Nylan McBain brought decades of digital marketing experience to BrainChase after encountering the founders through her husband's business school connections. She was personally invested in the mission—her three daughters were the exact age range the platform served (second to eighth grade). When approached about leading marketing, she immediately said yes. The core insight was brilliant: kids need motivation to do academics during summer, but parents and schools need to feel the learning is real and rigorous.

Building the First Version

BrainChase didn't build its own curriculum. Instead, co-founder Heather Staker, a premier researcher on blended learning and author of "Blended," carefully vetted and curated the best existing online curriculum providers. The company then created a proprietary student dashboard that linked to seven curriculum options, letting kids pick three subjects to focus on. The magic was in the gamification: as kids completed daily academic work in reading, writing, and math, they unlocked animated episodes of an adventure series with clues leading to a real, buried treasure somewhere in the world. The first treasure was a Globe of Magellan buried in southern France with a $10,000 prize; the second was a golden sunstone of Cortez buried in Fuji, Japan.

Finding the First Customers

In 2014, BrainChase launched as a pure consumer product targeting parents. The initial marketing message focused on "summer learning loss"—the educational slide kids experience during three months away from school. This resonated with budget-conscious parents worried about academic regression. However, Nylan quickly realized this message wasn't reaching affluent families who could afford the $199 price point; wealthier parents were more interested in coding camps and tennis lessons. The company also ran a teacher incentive program, rewarding educators who promoted BrainChase to their students with classroom supplies.
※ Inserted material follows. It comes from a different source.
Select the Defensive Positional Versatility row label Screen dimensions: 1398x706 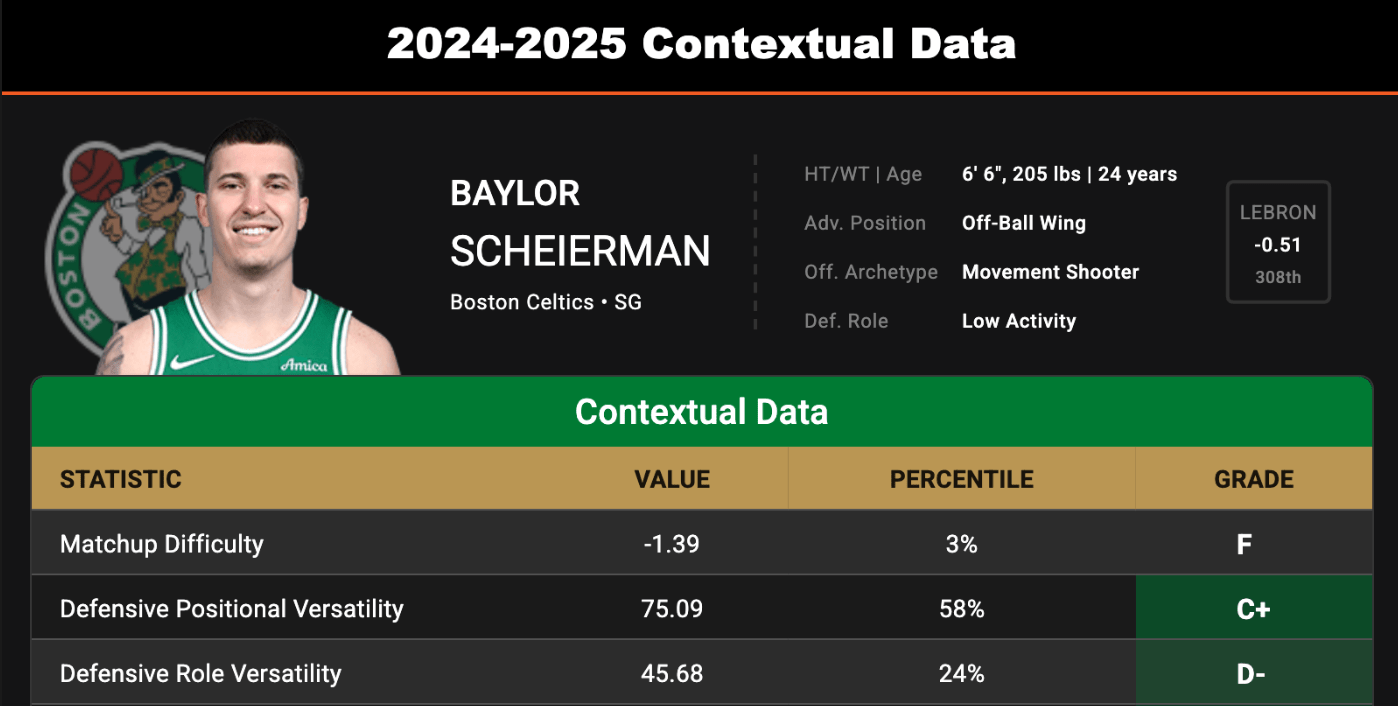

What Worked (and What Didn't)

The core product worked: 500 kids participated in summer 2014, paying $199 each. By summer 2015, that grew to 2,000 kids—a 4x increase—generating roughly $400,000 in revenue. Nylan shifted strategy to serve the affluent market better by expanding the curriculum options beyond core academics. For 2016, they added engineering, art, nutrition, yoga, coding, and typing to appeal to parents seeking diverse enrichment.

The major challenge was seasonality. A single summer revenue bump isn't sustainable. The solution: launch year-round semesters. Spring semester would start in February targeting after-school organizations and private schools. Summer semester would return in June. Fall semester would launch in October. They also lowered pricing from $199 to $149 to drive higher volume. The goal for summer 2016: 4,000–6,000 participants, aiming to exceed $1 million in annual revenue.

Where They Are Now

As of the interview (end of 2015), BrainChase was positioned at an inflection point. The company had proven the core concept worked and had achieved 4x year-over-year growth. By introducing three semesters instead of one and diversifying curriculum, they were solving the seasonality problem that plagues many educational and recreational businesses. Nylan's marketing insight—understanding that different buyer personas (affluent parents vs. budget-conscious families, teachers, school districts) needed different value propositions—was reshaping the product roadmap and unlocking new revenue channels.